Special Report

50 Most Popular Restaurants That Have Closed Permanently Due to the Pandemic

Source: Courtesy of Richard L B. via Yelp

Georgia: The Tavern at Phipps
> Location: Atlanta

“Since 1992,” according to the still-active website of this Buckhead mainstay, known for its sandwiches, steaks, and pasta dishes, “The Tavern at Phipps has served over five million patrons and counting.” The counting stopped in early October, when the place, which shut down initially in March, announced that it would not reopen. While some sources cite a lease dispute with its landlord as having led to its demise, the director of marketing for the restaurant’s parent company told the Atlanta Journal-Constitution that the cause was “timing and the pandemic.”

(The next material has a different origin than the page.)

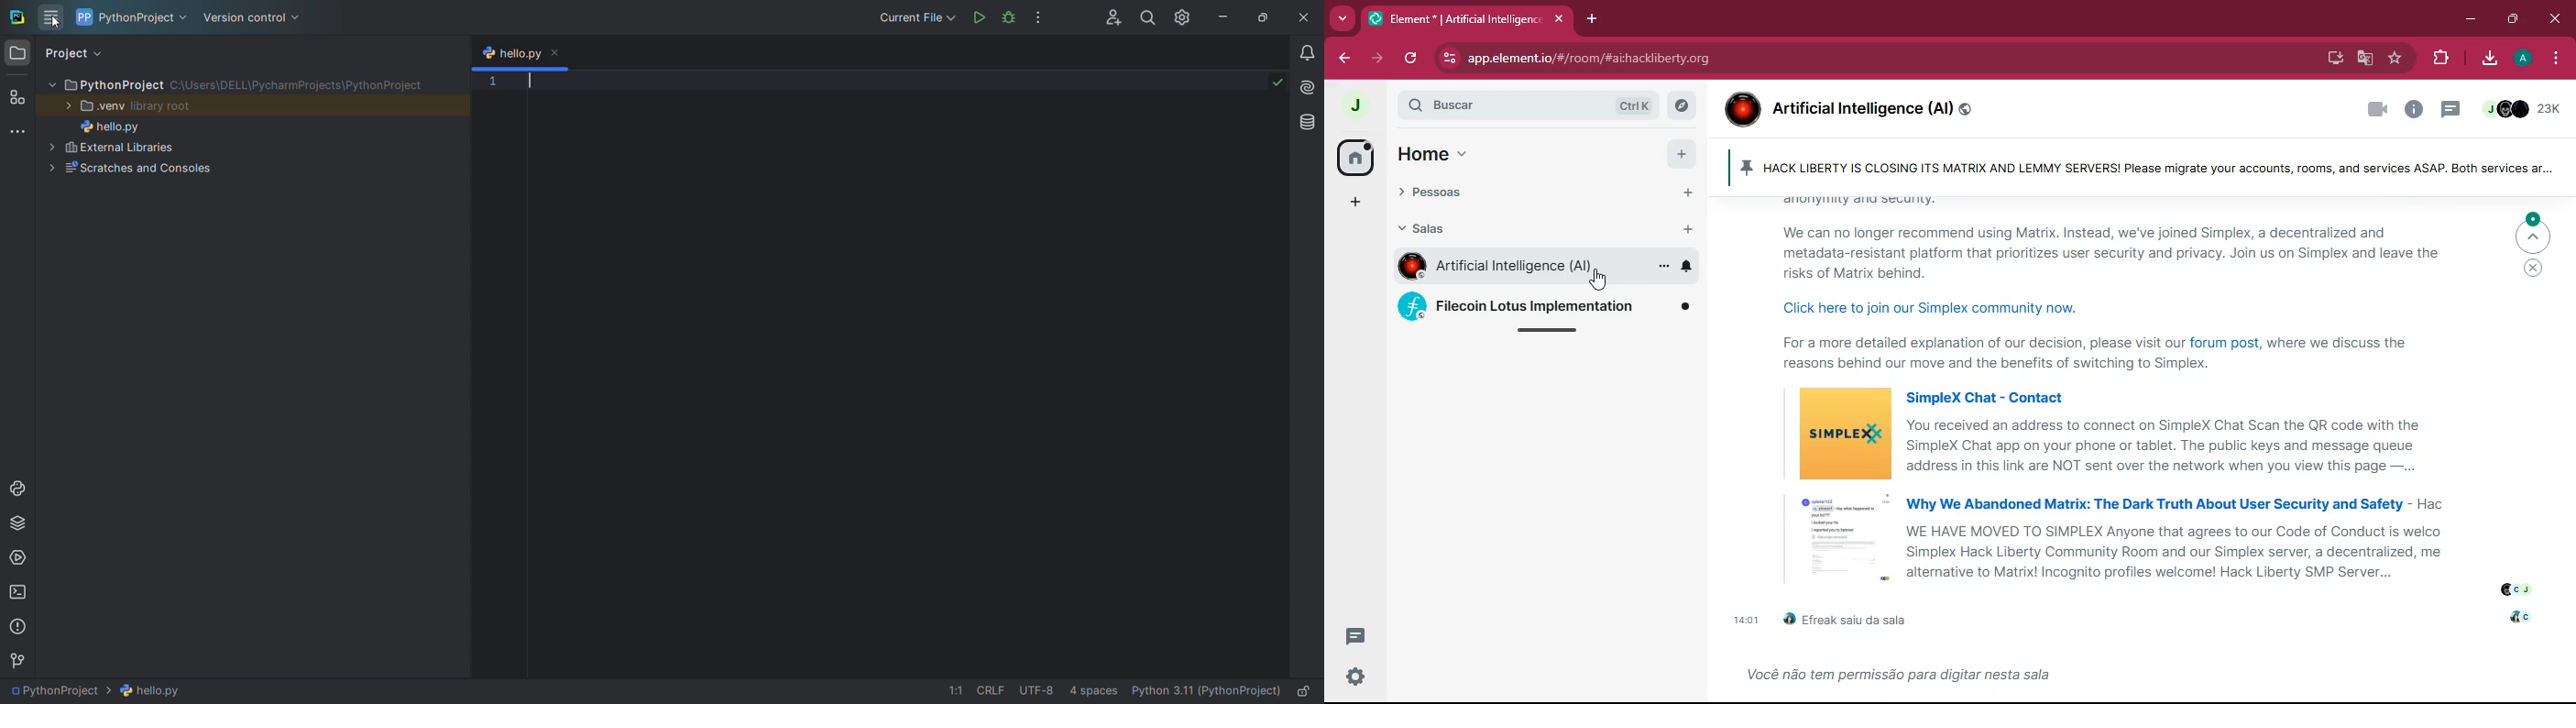  What do you see at coordinates (2532, 233) in the screenshot?
I see `up` at bounding box center [2532, 233].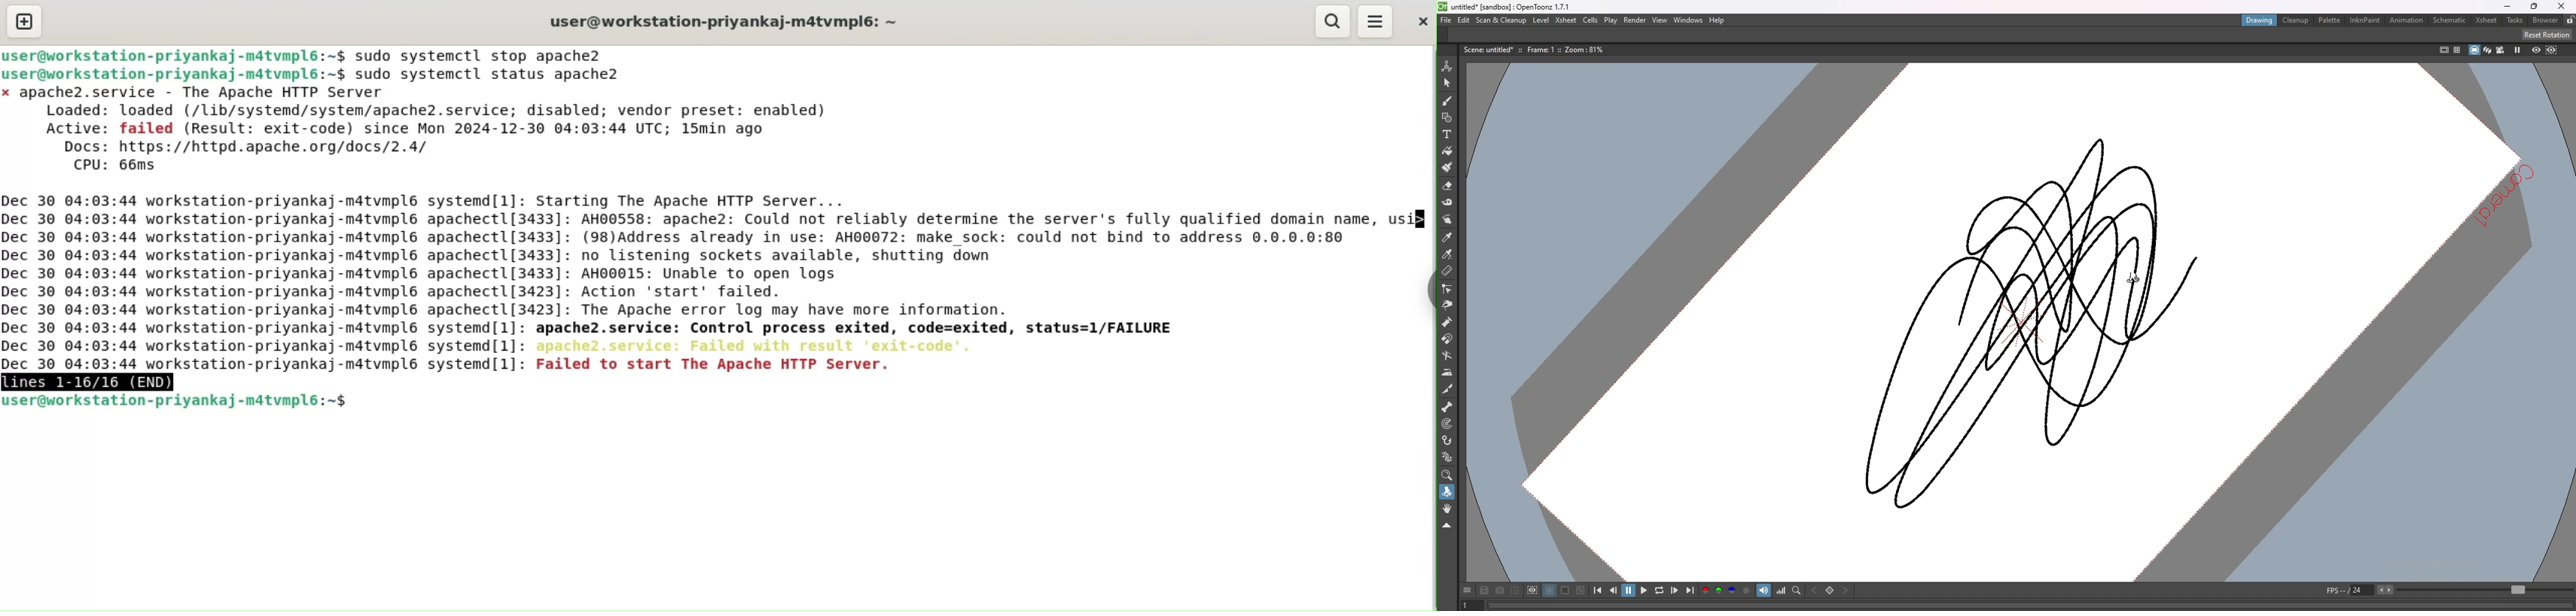 The width and height of the screenshot is (2576, 616). I want to click on style picker, so click(1448, 237).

Source: Courtesy of Howard L. via Yelp

Illinois: Fountainhead
> Location: Chicago

“It is with heavy hearts that we have come to the decision to close Fountainhead effective November 14, 2020,” wrote the owners of this North Side establishment on their Facebook page on Oct. 1. According to Eater, Fountainhead “helped usher the age of the gastropub in Chicago” when it opened in 2010. The restaurant’s Facebook statement went on to say, “We would like to hold out a little bit of hope that if, by chance, the situation changes, we will be able to stay in business.” However, they also admitted that “pressures facing our industry at this time make it financially impossible to operate past the roof deck season.”

Source: Courtesy of Blackbird via Facebook

Illinois: Blackbird
> Location: Chicago

This well-loved West Loop restaurant — hailed by the Chicago Tribune as “one of Chicago’s greatest restaurants” — was opened 22 years ago by Paul Kahan, who has since become one of the city’s best-known chef-restaurateurs. (His other places include Avec, Publican, and Big Star). Blackbird’s intimate size and layout made social distancing impossible, and the restaurant announced on its website that “we have made the very difficult decision to close our doors.”

Kansas: Brookville Hotel
> Location: Abilene

Mark and Connie Martin opened this popular fried-chicken emporium in 2000, but it traces its origins to a small 1870-vintage hotel and restaurant in nearby Brookville, bought by the Martin family in 1894. Despite the establishment’s long history — and recognition as an “American Classic” by the James Beard Foundation in 2007 — the place became yet another victim of the pandemic in late September. Martin told WION-TV that he usually cleared $50,000 a year in profits, but by the time he shut down this year he had already lost $50,000.

Source: Courtesy of K-Paul's Louisiana Kitchen via Facebook

Louisiana: K-Paul’s Louisiana Kitchen
> Location: New Orleans

The demise of the legendary K-Paul’s in mid-July is one of the most significant of all COVID-related restaurant closures. This highly influential Cajun establishment was opened in 1979 by chef Paul Prudhomme and his wife, Kay, and it soon became a Crescent City bucket-list destination, with lines forming nightly outside. With such vividly flavored dishes as the iconic blackened redfish, K-Paul’s ignited a nationwide craze for Cajun cooking. Kay died of cancer in 1993 and Prudhomme passed away in 2015, but the place stayed open under the chef’s niece, Brenda Prudhomme, and her chef husband, Paul Miller.

After several coronavirus-mandated closings and reopenings earlier this year, though, they issued a statement on July 13 “regretfully announcing permanent closure of K-Paul’s Louisiana Kitchen.” Miller explained to NOLA.com that “The business has been bleeding through this, and you can only bleed so much before you have to stop it.”